The Climate Strike in NL on September 27, 2019 was the largest stand-alone grassroots protest in the province in a very long time—larger even than the budget protests of 2016. People in St. John’s and in communities throughout NL came out in droves to demand climate action. It showed a deep commitment to create a liveable future.
If we accept the urgency of the situation, then what needs to happen with climate action in NL?
This question is surprisingly easy to answer. End oil production in the province. It’s the obvious goal of climate action, but exposes just how deeply entrenched petroculture is in NL.
NL is a petroculture not just because it is an oil producer but also in the way that our social, cultural, and political life is literally fueled by oil. What most frustrates climate action is not those who outright deny climate change. It is those who paradoxically accept the necessity of climate action but also defend or even promote the petroculture.
In fact, this acceptance of climate action paired with defense of petroculture is precisely the position of the provincial government. Government has been saying the same thing for decades: we accept climate change is happening and we need to act, but we’re not going to do anything to stop oil production. The most common reasons are money, jobs, and “if we don’t produce oil someone else will.”
This paradoxical rhetoric and way of thinking is a major hurdle for climate action in NL. It’s what allows politicians to stand around with their hands in their pockets, and what allows the oil industry to continue business as usual. And so if a movement for climate action in NL cannot or will not engage the oil industry on its terrain, then it must first engage this rhetoric and other aspects of the pervasive petroculture.
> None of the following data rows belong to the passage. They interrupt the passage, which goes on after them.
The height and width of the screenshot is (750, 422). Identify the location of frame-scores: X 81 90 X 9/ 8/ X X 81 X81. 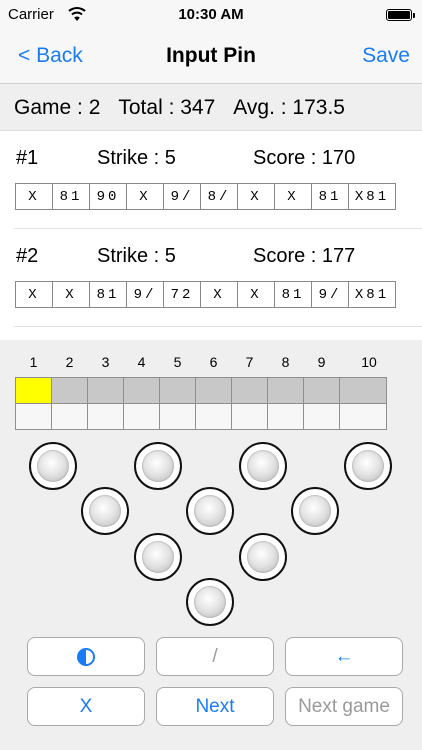
(206, 196).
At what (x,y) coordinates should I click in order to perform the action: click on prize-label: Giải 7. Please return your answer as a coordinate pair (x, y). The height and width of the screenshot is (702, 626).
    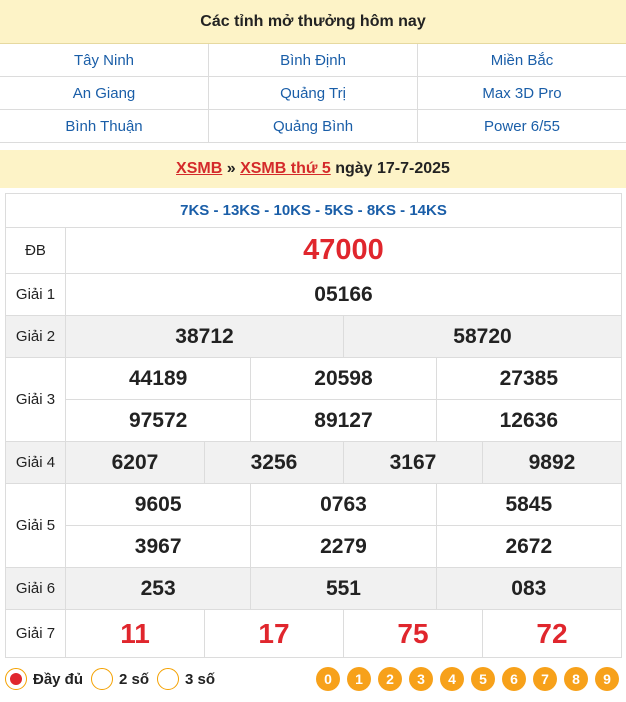
    Looking at the image, I should click on (36, 634).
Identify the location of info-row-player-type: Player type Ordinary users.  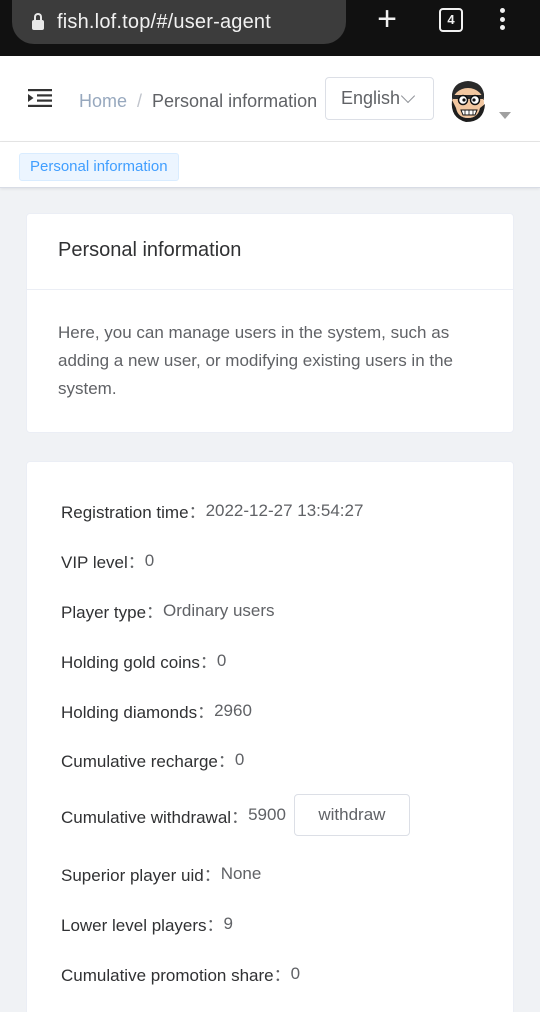
(168, 610).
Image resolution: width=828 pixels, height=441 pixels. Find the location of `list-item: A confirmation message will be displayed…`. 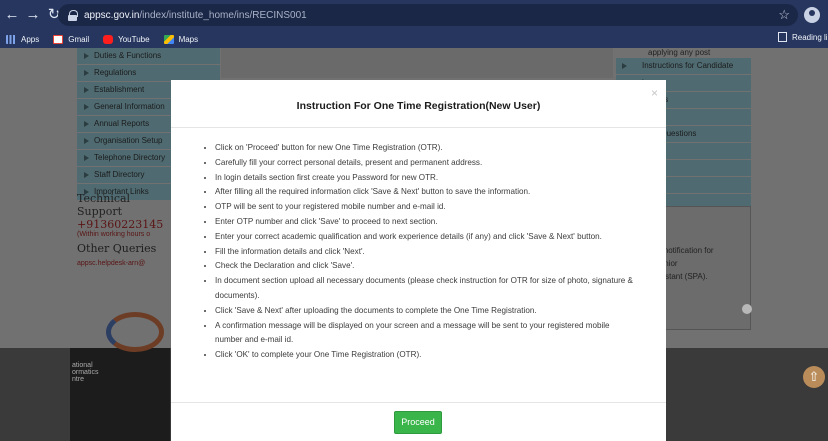

list-item: A confirmation message will be displayed… is located at coordinates (426, 334).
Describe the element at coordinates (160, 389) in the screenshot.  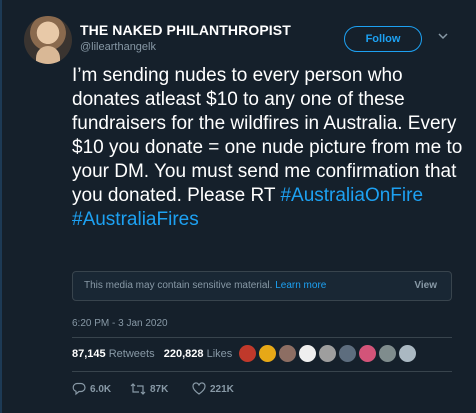
I see `retweet-count: 87K` at that location.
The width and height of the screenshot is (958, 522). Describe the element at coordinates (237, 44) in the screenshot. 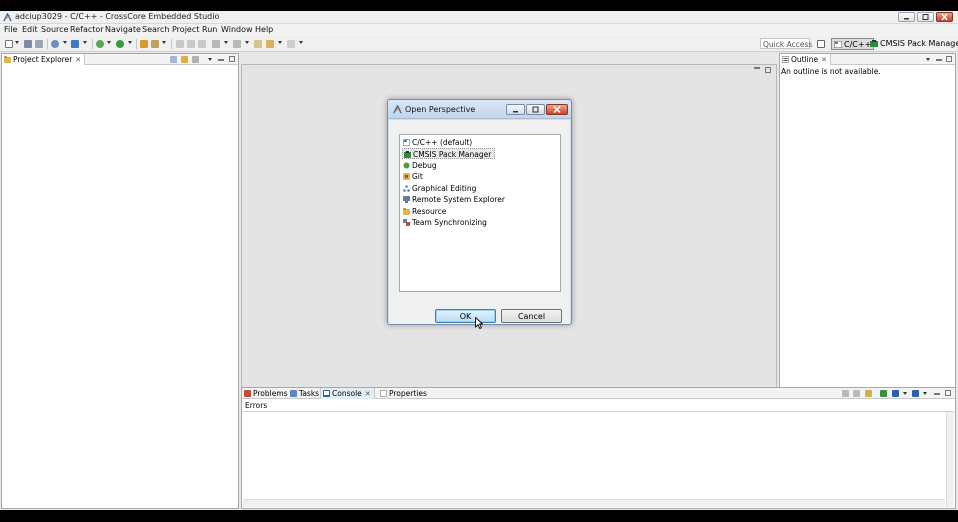

I see `prev-annotation-icon` at that location.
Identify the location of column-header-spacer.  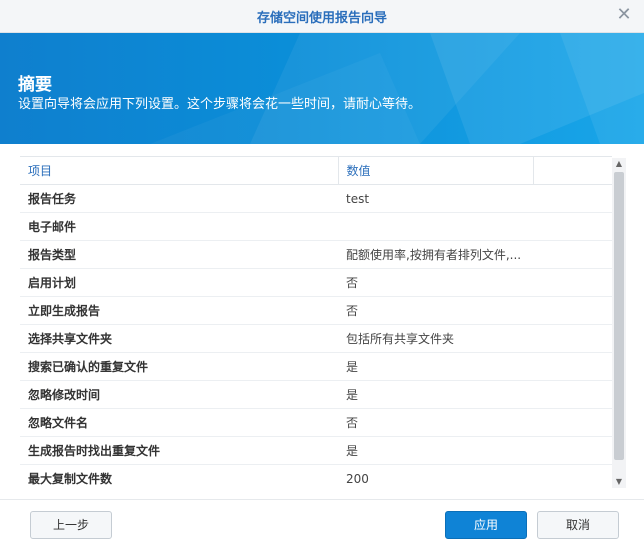
(572, 170).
So then, what does changing the rhetoric and way of thinking of petroculture look like? What can the provincial government and institutions do to shift the rhetoric of petroculture and enable real climate action to happen?
First, there needs to be a shift away from the current celebratory and heroic narrative of oil. The provincial government cannot speak of the oil industry as paving the way for a bright future. It cannot participate in or encourage oil industry associations and lobby groups. It cannot allow the associations to go into the schools and promote the oil industry. And even if the provincial government argues it must continue to work with the oil industry, it must be with a deep reluctance and with profuse apologies to the future. It must say, “we are working with the oil industry only because we are presently compelled to, but we will end this relationship as soon as possible.” And it must say so clearly.
Such a shift in rhetoric is actually an easy demand for government to fulfill because it is initially only symbolic. Other provincial institutions should similarly be doing the easy and symbolic things they immediately can. But just because it is simple and symbolic doesn’t mean government or institutions will do any of this without a massive campaign of public pressure.
Memorial University, for example, has been dragging its heels on fossil fuel divestment for years, even as divestment is simple and symbolic, and even as there was a major campaign in support of divestment at MUN. Like the provincial government, the university also paradoxically claims to support climate action, like in its declaration of the climate crisis last week, yet openly defends and promotes the oil industry.
If the provincial government and institutions do not do the simple and symbolic things, do not critically engage with the rhetoric and ways of thinking of petroculture — and even continue to enthusiastically promote petroculture — they will remain incapable of the kind of large-scale action necessary to bring about a post-oil Newfoundland and Labrador.
It will likely not be all that difficult to come up with a list of some simple or symbolic things that various provincial institutions can do right now to disrupt petroculture and to show a real commitment to climate action. And while making government and institutions do these things is much more difficult than making a list, shifting the rhetoric of petroculture is at least actionable and measurable as a metric of forward movement.